Album Review: Foals – Everything Not Saved Will Be Lost – Part 1


Everything Not Saved Will Be Lost Part One



Yannis Philippakis sounds like a man with a great deal on his mind.

‘I just feel like, what’s the utility of being a musician these days if you can’t engage with at least some of this stuff?’, he muses in the press release for the first part of Everything Not Saved Will Be Lost.

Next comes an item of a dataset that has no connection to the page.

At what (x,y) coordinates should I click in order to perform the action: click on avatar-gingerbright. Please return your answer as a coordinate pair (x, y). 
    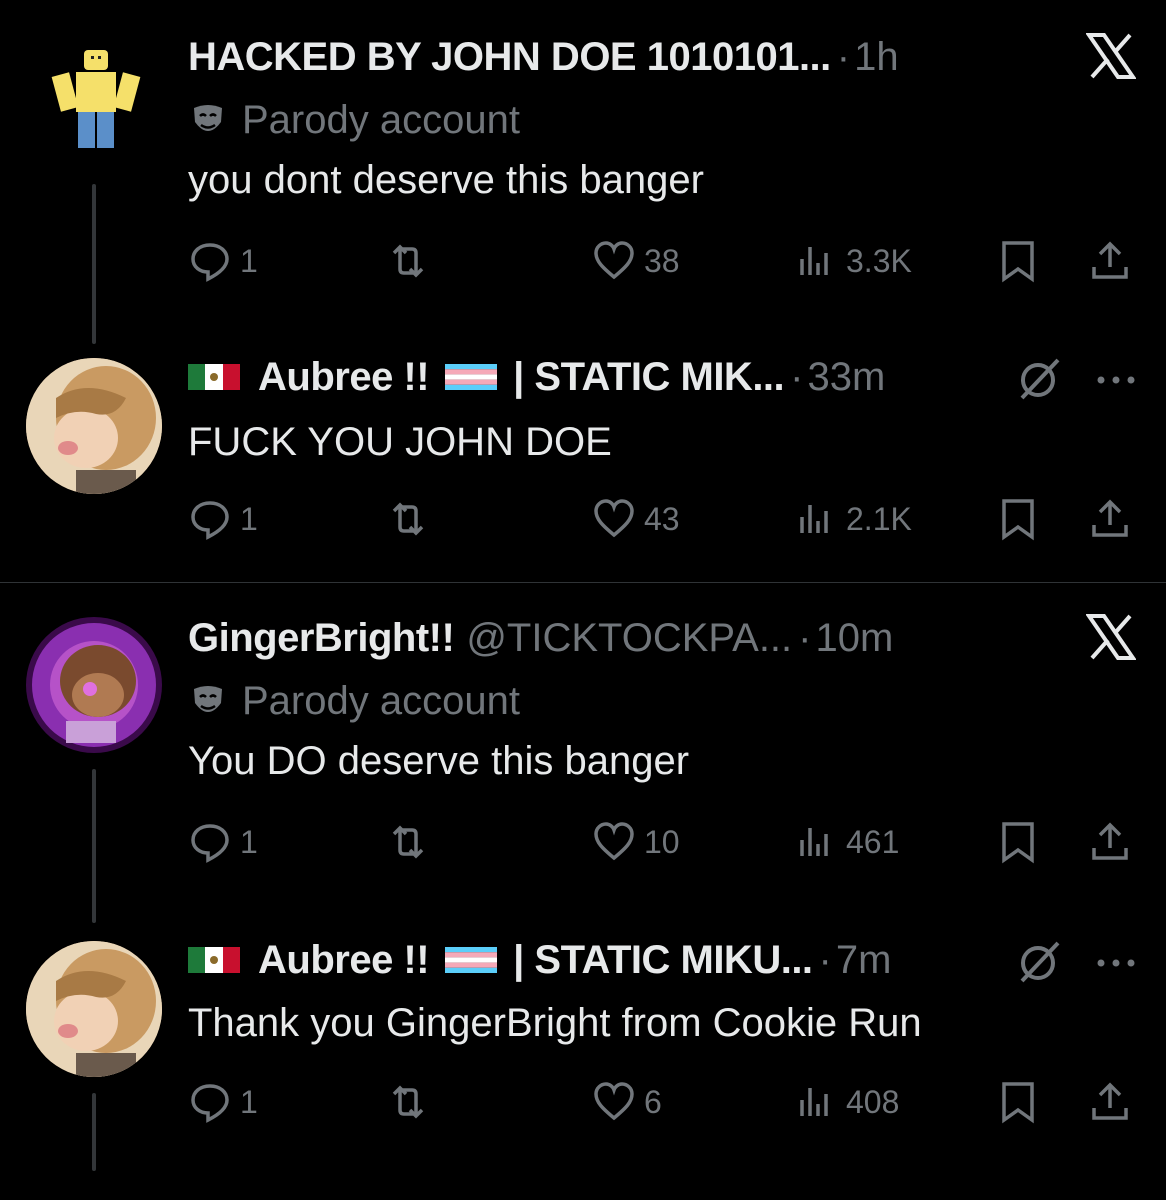
    Looking at the image, I should click on (94, 685).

He then posits: ‘These songs are white flags, or they’re SOSs, or they’re cries for help…each in a different way’.

The stuff in question is, as he sees it, the threat man poses against nature because of its vulnerability and impermanence, a planetary dystopia that dynamically fuels both parts of Foals’ boldest venture yet, a double album released in individual parts, one the singer describes coyly as ‘two halves of the same locket’.

The background to its making, however, underlines their self-possession; not many bands would choose to not replace a departing founder member (bassist Walter Gervers) and compound that by taking production duties in house, but then again Foals didn’t break unexpectedly into the elite cabal of A-listed festival headliners by acting like any other band.

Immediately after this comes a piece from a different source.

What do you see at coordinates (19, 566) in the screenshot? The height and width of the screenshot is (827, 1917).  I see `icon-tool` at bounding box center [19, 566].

In thumbing their noses at the easy ways out it might’ve been expected that Everything Not Saved Will Be Lost would broker some kind of disconnect with the past, but on the meaty lead single Exits there’s a businesslike familiarity and directness, words about a species forced underground and bird-empty skies backed off in abundance to an expertly crafted, staccato piano riff and a fistful of their perfectly weighted afro and math rock trace elements.

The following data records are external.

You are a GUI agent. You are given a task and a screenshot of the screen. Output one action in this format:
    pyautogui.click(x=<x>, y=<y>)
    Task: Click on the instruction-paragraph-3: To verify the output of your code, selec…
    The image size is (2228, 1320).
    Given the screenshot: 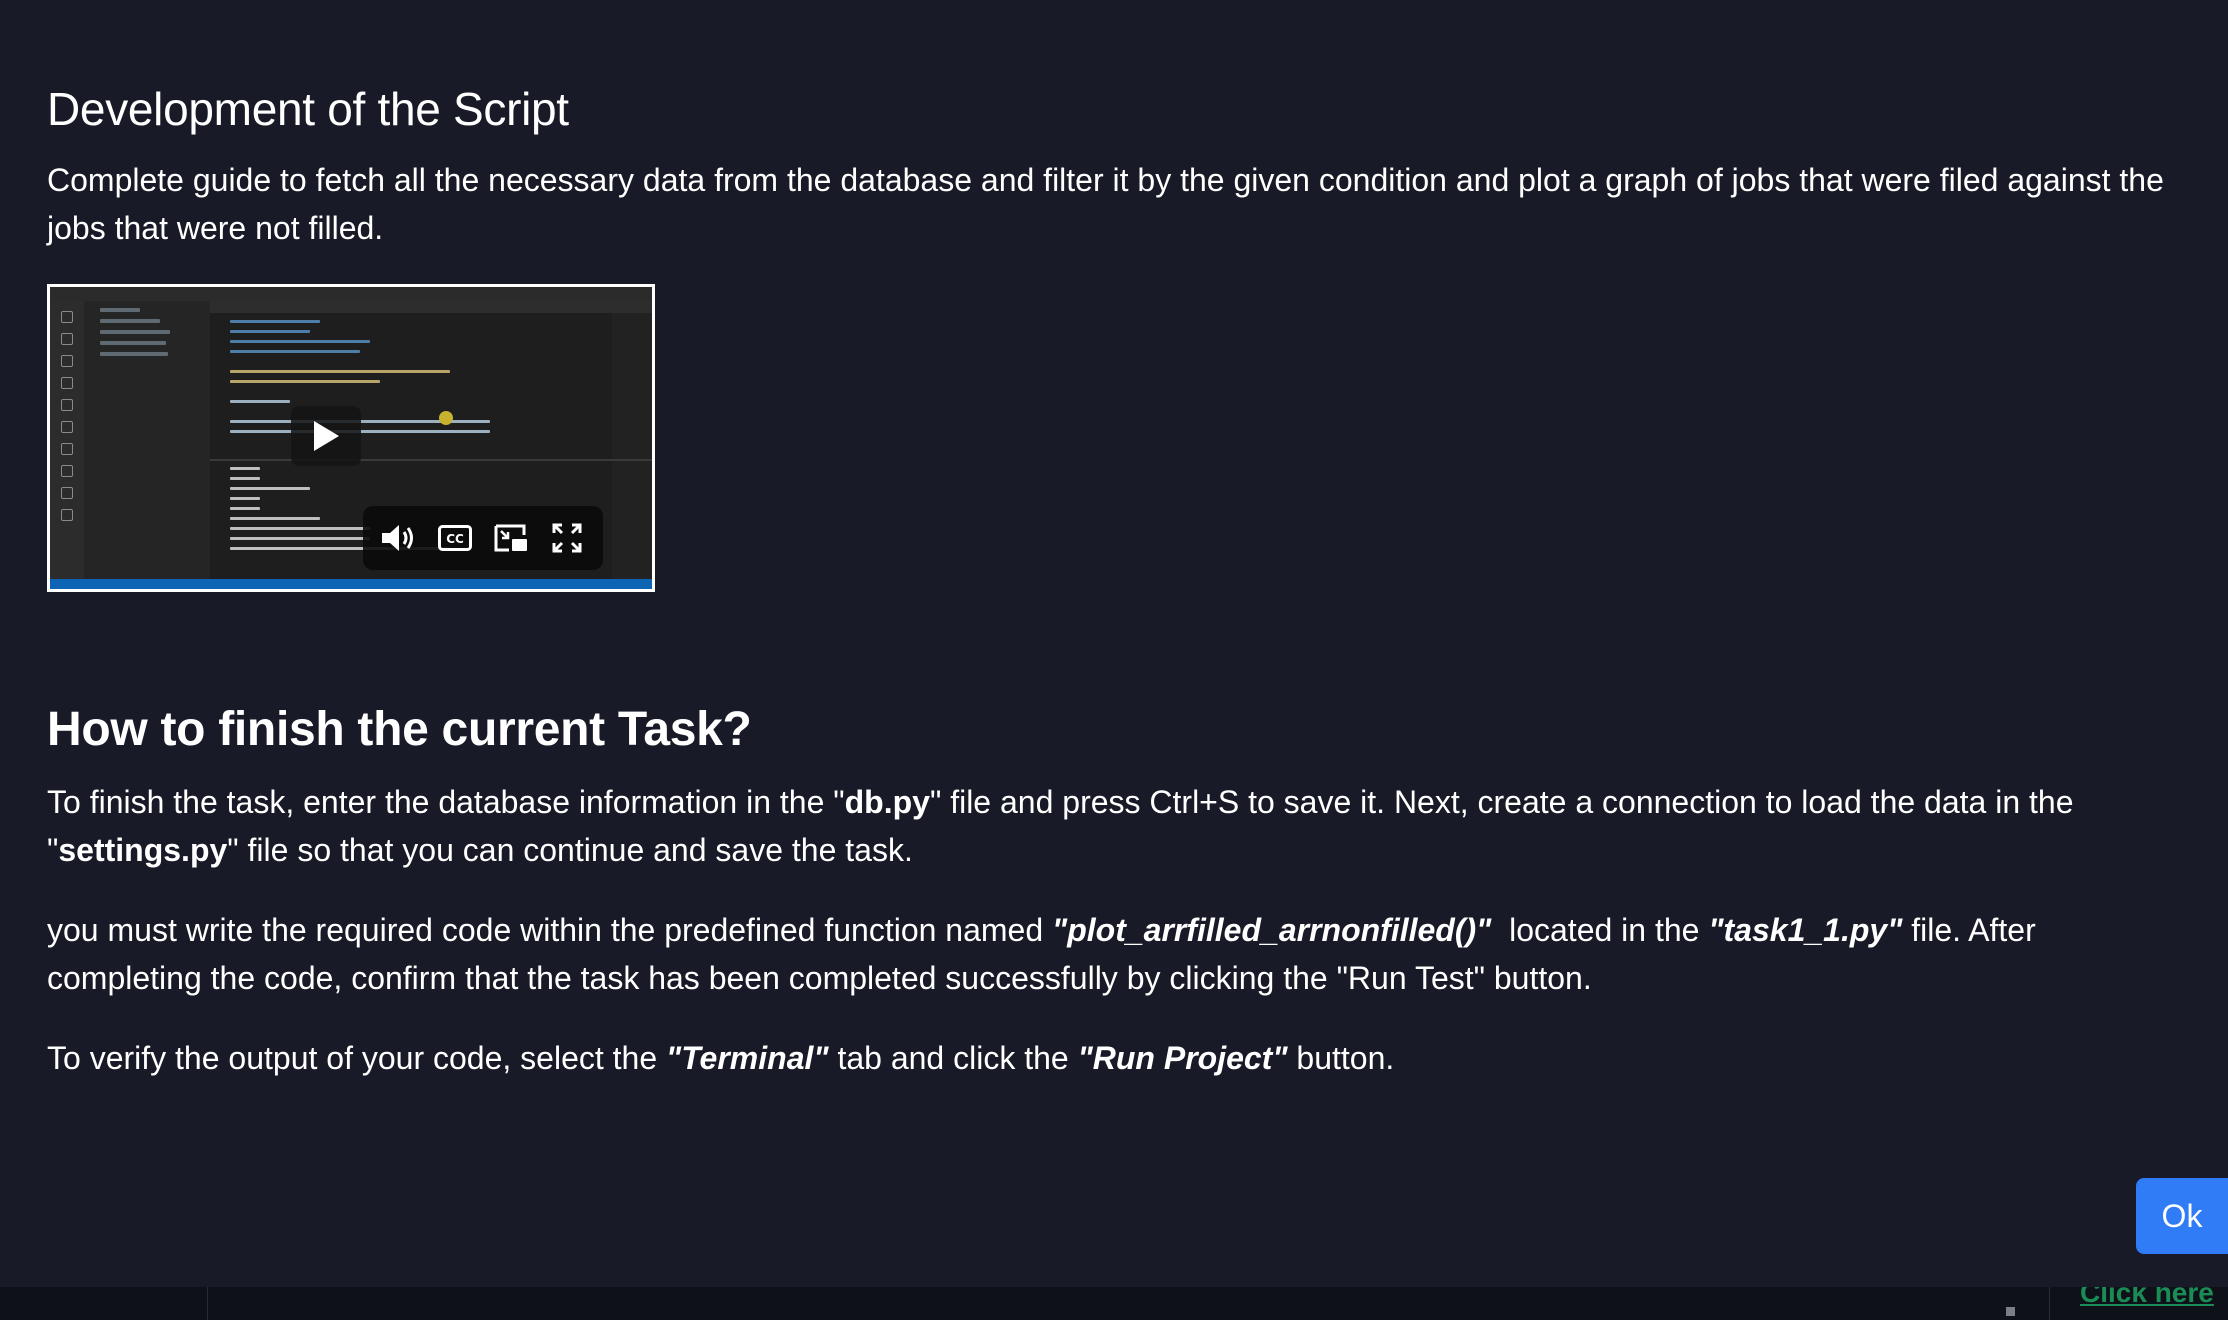 What is the action you would take?
    pyautogui.click(x=721, y=1058)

It’s a statement song, one intent on reminding us that the now-quartet may be saying the end is nigh but that when it does go tits up they’ll still be standing, On The Luna having the sort of riff crunch to be saved up for judgement day while In Degrees rarely find a moment of peace, the control of a rolling bass synth punctured by a jaggedness the band have rarely found since their earliest days.

For the most part, Philippakis is happy to let the album’s messages be delivered fundamentally within tramlines that will please Foals’ famously rabid fanbase, but there are occasional glimpses of what the project’s second installment could bring if he subtly chooses to turn the tables on them. One seems to be an unfinished idea – the ambient sliver of Surf Pt.1 – but Café D’Athens is a feast of percussive Asian-indebted rhythms over a looped Amen break, a feast song that could be the opening of a new chapter or simply an experiment in devilry.

For now, these remain riddles. What’s in plain earshot however, is how far their scope has grown; on Sunday they’re halfway through delivering a stand-and-deliver mini-epic before tempo jumping without warning into an epic rave, while closer I’m Done With The World (And It’s Done With Me) is a sombre ballad filled with giant sweeps of destiny and resignation.

We’re at the half way point of Everything Not Saved Will Be Lost and so – perhaps deliberately – it’s hard to judge it without the feeling of a jumped conclusion. Regardless of the subject matter however, Foals remain one of the few British bands to consistently master nuance and gentle power; once welded the complete picture may be their sleekest, most intoxicating yet.